* Source passage

Heat index: 110: Drought monitor says Stutsman abnormally dryAt 3 p.m. Thursday Jamestown was holding the honors for the highest heat index in North Dakota. With an official air temperature of 98 degrees and a dew point of 75 degrees, the National Weather Service calculated a heat index of 110 degrees here.
By: Keith Norman, The Jamestown Sun
At 3 p.m. Thursday Jamestown was holding the honors for the highest heat index in North Dakota.
With an official air temperature of 98 degrees and a dew point of 75 degrees, the National Weather Service calculated a heat index of 110 degrees here.
The hot weather caused people to flock to the swimming pool and other places where they could stay cool and hydrated.
“The heat index is a combination of the actual temperature and humidity,” said Janine Vining, meteorologist with the National Weather Service in Bismarck. “In North Dakota we issue heat warnings when the index is expected to reach 95 and 105 degrees.”

* Given data
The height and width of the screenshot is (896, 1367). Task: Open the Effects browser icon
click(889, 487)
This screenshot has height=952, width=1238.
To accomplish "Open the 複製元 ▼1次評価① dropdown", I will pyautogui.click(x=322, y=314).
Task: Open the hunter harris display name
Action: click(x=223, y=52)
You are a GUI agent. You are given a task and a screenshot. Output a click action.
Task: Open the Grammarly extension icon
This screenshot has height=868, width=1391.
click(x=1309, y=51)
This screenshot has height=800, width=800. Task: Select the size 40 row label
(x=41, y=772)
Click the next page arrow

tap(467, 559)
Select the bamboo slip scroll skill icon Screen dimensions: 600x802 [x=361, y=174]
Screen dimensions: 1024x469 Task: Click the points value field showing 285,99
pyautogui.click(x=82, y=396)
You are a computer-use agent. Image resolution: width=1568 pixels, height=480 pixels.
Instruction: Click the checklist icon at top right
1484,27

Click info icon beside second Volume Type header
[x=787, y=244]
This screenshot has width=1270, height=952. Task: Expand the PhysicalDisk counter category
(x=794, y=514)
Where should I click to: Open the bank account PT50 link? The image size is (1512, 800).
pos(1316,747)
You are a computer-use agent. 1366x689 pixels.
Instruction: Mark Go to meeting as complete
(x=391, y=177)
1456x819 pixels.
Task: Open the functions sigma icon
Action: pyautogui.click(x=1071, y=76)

* Goals
- 1) In the Jamestown heat article, what dew point did the National Weather Service use to calculate the 110-degree heat index?
- 2) Reproduce the Jamestown heat article between "Heat index: 110: Drought" and "cool and hydrated.", inclusive.
- 3) Resume the Jamestown heat article from the point where it stops.

* Responses for each task
- 1) 75 degrees

- 2)
Heat index: 110: Drought monitor says Stutsman abnormally dryAt 3 p.m. Thursday Jamestown was holding the honors for the highest heat index in North Dakota. With an official air temperature of 98 degrees and a dew point of 75 degrees, the National Weather Service calculated a heat index of 110 degrees here.
By: Keith Norman, The Jamestown Sun
At 3 p.m. Thursday Jamestown was holding the honors for the highest heat index in North Dakota.
With an official air temperature of 98 degrees and a dew point of 75 degrees, the National Weather Service calculated a heat index of 110 degrees here.
The hot weather caused people to flock to the swimming pool and other places where they could stay cool and hydrated.

- 3)
Eastern North Dakota had higher humidity levels reflected by higher dew points. Western North Dakota had higher temperatures but drier air.
“Bismarck reached 103 degrees today (Thursday),” Vining said. “But their dew point was 55 degrees so the heat index was 101.”
The High Plains Drought Monitor, issued by the National Climatic Data Center Thursday, included the Stutsman County area as being abnormally dry.
Areas to the west have normal moisture while areas to the east have a drought index indicating moderate drought.
The heat Thursday was the highest recorded this summer season and continued a dry spell that has prompted an increase in water usage in Jamestown.
“The water usage in Jamestown is up to about 3.8 million gallons per day,” said Joe Hunt, water plant operator. “In June we were using about 2.5 to 3 million gallons per day.”
The increase of about 1 million gallons per day can be attributed largely to lawn and garden watering.
“Any plant that likes heat and has enough water is doing pretty well right now,” said Randy Grueneich, Barnes County extension agent. “Flowers like petunias, daisies, and day lilies are doing fine, if they have water.”
Grueneich said most vegetables also do well in hot weather with the exception of sweet corn.
“Sweet corn doesn’t fill its ears above 85 degrees,” he said.
While gardens with enough water do well in the heat, lawns are another matter.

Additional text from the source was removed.